Stattdessen setzt die EU auf ihre diplomatischen Netzwerke und auf "taktische Allianzen", so Bundesumweltminister Norbert Röttgen (CDU). Den Entwicklungsländern haben die Europäer schon 7 Milliarden Euro für den Klimaschutz versprochen. Die betroffenen Länder selbst aber haben in Kopenhagen einen Bedarf von umgerechnet 140 Milliarden Euro angemeldet, und zwar pro Jahr. Immer fraglicher erscheint es angesichts dessen, ob das sture Weiterverfolgen des Kopenhagen-Ansatzes Erfolg verspricht.

Nobelpreisträger Joseph Stiglitz jedenfalls sieht die Zeit gekommen, neue Ansätze auszuprobieren, die schnell Wirkung zeigen.

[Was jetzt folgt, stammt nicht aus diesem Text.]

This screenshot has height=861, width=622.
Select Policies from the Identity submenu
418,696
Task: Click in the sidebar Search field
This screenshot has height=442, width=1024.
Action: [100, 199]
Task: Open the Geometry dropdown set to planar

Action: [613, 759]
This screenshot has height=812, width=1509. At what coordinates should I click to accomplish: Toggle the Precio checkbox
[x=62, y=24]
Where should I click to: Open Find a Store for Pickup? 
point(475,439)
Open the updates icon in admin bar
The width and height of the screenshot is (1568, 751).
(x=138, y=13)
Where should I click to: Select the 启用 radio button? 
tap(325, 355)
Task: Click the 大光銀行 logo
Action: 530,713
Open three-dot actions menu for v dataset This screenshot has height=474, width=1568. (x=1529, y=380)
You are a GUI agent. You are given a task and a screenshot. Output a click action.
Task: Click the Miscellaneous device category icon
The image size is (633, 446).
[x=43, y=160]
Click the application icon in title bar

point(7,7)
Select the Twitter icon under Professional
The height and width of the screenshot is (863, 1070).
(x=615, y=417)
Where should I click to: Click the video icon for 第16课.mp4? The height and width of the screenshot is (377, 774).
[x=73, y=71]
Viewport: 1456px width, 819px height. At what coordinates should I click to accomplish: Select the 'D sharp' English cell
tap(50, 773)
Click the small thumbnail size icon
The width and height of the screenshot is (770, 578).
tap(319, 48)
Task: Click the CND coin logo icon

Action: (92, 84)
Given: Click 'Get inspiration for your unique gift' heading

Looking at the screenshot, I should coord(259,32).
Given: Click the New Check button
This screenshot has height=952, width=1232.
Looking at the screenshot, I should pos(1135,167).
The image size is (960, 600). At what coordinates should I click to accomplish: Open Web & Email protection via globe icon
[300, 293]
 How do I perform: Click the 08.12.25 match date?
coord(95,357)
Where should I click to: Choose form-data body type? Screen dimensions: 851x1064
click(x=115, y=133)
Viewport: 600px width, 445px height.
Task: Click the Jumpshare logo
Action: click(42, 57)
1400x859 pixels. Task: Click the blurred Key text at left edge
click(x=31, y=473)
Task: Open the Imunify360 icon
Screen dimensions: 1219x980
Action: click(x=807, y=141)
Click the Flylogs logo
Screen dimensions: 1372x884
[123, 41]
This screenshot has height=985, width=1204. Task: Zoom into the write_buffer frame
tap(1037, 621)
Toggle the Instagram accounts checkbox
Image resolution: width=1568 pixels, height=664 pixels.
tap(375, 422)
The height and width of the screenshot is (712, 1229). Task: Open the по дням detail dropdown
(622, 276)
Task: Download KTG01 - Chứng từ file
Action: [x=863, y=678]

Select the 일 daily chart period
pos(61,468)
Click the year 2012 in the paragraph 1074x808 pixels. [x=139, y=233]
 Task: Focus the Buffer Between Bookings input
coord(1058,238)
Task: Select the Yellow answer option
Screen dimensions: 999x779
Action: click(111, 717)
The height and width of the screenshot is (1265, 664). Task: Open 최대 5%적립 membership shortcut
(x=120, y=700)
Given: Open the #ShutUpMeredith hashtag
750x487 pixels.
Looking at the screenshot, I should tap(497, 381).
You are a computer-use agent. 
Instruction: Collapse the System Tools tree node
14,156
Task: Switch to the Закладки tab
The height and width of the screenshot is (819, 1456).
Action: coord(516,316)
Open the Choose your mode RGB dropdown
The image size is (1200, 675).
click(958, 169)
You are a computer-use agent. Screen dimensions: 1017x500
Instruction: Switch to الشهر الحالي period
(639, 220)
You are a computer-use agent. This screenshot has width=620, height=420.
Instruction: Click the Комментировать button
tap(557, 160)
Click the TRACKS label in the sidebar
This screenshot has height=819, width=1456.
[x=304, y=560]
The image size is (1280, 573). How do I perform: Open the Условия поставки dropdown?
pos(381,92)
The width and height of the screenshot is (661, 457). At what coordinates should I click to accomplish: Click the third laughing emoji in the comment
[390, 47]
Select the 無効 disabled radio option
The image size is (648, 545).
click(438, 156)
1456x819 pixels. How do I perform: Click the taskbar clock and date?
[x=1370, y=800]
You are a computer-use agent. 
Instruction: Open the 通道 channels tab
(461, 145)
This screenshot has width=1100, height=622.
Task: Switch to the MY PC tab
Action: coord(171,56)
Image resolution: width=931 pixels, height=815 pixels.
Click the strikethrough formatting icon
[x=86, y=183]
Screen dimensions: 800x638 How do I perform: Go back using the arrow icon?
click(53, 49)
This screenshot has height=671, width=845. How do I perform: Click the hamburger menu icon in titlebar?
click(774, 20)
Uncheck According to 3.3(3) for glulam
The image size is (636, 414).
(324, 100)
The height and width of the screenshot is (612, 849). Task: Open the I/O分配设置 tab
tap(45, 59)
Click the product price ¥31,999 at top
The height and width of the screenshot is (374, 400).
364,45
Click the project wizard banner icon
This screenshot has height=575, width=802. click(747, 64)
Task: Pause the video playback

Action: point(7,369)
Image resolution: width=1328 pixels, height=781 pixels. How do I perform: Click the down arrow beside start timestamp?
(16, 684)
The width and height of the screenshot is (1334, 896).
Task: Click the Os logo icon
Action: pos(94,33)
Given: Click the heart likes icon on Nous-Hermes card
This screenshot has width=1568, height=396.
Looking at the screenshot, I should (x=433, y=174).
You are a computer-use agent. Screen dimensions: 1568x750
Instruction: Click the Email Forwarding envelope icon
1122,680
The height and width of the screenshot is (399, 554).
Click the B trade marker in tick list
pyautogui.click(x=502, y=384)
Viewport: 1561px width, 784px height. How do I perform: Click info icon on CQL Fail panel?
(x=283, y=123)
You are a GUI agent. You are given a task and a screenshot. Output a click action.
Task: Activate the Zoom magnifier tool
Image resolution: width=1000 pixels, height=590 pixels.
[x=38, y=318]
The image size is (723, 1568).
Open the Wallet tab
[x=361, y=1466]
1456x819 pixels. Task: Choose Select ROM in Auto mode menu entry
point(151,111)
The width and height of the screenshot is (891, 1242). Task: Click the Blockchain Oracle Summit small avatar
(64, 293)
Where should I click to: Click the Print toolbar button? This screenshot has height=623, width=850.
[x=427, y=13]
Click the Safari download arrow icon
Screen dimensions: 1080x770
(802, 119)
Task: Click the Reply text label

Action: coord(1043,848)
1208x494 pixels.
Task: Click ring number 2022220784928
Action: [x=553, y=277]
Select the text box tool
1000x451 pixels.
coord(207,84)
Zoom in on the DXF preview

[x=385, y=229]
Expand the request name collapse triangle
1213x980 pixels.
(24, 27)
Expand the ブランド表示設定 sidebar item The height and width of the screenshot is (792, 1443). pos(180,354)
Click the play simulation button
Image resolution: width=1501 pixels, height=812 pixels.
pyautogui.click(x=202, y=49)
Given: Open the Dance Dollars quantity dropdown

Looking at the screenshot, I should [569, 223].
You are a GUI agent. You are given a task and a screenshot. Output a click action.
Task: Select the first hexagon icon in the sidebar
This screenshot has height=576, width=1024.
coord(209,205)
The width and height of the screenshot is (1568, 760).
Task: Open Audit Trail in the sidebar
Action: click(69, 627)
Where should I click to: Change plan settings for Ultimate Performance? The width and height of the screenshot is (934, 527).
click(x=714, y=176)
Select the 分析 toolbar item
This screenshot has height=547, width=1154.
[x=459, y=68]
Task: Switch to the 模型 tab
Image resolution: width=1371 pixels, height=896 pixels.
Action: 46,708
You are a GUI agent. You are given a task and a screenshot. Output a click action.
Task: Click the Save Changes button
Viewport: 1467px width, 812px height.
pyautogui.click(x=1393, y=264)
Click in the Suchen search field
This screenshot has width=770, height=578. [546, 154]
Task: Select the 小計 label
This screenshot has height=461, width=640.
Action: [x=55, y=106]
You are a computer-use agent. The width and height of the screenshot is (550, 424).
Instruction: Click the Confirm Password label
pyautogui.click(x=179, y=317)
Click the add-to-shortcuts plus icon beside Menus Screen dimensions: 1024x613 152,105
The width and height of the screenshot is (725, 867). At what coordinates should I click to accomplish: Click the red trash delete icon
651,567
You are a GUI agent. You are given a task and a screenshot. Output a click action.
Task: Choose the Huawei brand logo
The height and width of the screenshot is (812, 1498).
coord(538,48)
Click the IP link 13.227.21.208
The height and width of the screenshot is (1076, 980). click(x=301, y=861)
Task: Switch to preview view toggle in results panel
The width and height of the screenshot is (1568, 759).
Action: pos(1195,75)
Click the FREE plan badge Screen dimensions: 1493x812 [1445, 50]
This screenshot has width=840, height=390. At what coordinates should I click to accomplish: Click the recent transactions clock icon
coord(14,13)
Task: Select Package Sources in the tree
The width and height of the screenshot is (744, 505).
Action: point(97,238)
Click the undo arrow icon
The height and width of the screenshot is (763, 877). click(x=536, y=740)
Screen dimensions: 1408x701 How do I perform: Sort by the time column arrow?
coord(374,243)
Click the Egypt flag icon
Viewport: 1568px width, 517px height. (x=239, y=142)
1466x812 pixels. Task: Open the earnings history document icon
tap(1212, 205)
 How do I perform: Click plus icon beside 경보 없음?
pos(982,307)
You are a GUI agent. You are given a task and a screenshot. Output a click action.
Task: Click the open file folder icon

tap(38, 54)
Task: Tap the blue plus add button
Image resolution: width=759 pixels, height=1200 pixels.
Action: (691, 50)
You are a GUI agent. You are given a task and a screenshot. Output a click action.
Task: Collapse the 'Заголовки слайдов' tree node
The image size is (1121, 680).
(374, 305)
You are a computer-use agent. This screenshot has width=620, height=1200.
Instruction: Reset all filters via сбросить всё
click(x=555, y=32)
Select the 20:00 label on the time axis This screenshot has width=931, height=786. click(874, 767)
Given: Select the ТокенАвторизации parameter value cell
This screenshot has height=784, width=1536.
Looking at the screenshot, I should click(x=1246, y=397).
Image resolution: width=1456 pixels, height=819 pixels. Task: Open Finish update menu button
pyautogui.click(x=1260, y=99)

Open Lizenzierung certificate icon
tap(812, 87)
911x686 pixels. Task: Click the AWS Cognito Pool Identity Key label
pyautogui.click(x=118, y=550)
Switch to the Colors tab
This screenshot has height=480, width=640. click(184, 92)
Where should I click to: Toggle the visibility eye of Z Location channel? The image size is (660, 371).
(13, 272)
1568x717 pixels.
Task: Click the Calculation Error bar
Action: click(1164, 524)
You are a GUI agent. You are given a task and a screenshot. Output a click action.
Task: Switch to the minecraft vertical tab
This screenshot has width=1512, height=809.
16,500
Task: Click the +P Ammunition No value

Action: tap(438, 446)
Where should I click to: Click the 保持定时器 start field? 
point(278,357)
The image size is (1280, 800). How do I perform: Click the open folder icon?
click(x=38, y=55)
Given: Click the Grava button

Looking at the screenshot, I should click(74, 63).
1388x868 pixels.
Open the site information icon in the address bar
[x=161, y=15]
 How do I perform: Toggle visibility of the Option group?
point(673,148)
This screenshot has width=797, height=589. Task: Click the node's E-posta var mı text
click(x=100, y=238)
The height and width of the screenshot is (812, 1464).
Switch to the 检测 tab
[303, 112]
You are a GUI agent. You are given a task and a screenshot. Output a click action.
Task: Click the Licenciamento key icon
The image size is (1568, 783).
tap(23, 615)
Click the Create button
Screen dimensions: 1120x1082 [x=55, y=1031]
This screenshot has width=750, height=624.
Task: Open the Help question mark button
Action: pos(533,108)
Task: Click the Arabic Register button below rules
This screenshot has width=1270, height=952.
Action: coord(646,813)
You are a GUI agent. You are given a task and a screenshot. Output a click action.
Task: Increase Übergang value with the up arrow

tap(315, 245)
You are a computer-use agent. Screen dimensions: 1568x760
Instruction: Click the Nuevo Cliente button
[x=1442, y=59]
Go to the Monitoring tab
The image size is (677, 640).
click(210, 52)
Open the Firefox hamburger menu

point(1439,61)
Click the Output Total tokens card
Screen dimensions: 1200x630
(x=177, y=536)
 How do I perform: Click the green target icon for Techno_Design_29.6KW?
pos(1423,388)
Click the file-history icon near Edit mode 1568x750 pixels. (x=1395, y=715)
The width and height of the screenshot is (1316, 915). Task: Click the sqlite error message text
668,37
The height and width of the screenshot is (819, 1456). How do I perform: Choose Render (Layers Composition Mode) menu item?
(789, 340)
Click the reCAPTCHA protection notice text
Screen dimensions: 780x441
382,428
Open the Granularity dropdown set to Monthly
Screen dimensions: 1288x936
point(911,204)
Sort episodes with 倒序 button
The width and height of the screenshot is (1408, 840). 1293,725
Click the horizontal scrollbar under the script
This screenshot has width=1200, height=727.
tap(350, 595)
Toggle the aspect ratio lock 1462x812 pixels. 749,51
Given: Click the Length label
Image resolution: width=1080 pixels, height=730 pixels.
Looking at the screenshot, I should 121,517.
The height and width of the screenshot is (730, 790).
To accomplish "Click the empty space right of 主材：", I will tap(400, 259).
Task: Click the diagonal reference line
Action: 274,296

Jedes Land müsste sich verpflichten, die Kohlendioxidemissionen drastisch zu verteuern - der US-Ökonom schlägt in einer Kolumne als Richtpreis 80 US-Dollar pro Tonne vor. Das kann durch CO2-Steuern geschehen wie etwa in Schweden oder durch die Verteuerung von handelbaren Emissionszertifikaten.

Was aber, wenn andere Staaten nicht mitspielen? Der Industrie in Ländern mit hohen CO2-Preisen würden enorme Kosten und entsprechende Wettbewerbsnachteile entstehen. Die Wirtschaftslobby würde den Plan politisch zu verhindern versuchen - oder die Produktion in Länder ohne Klimaauflagen auslagern. Doch es gäbe eine Lösung: Klimazölle. Die würden für alle importierten Waren aus Ländern fällig, die ihrer Industrie keine oder nur geringe Kosten für CO2-Emissionen auferlegen. Eine solche Ausgleichsabgabe würde also für gleiche Wettbewerbsbedingungen zwischen Klimaschützern und Klimaschutzverweigerern sorgen.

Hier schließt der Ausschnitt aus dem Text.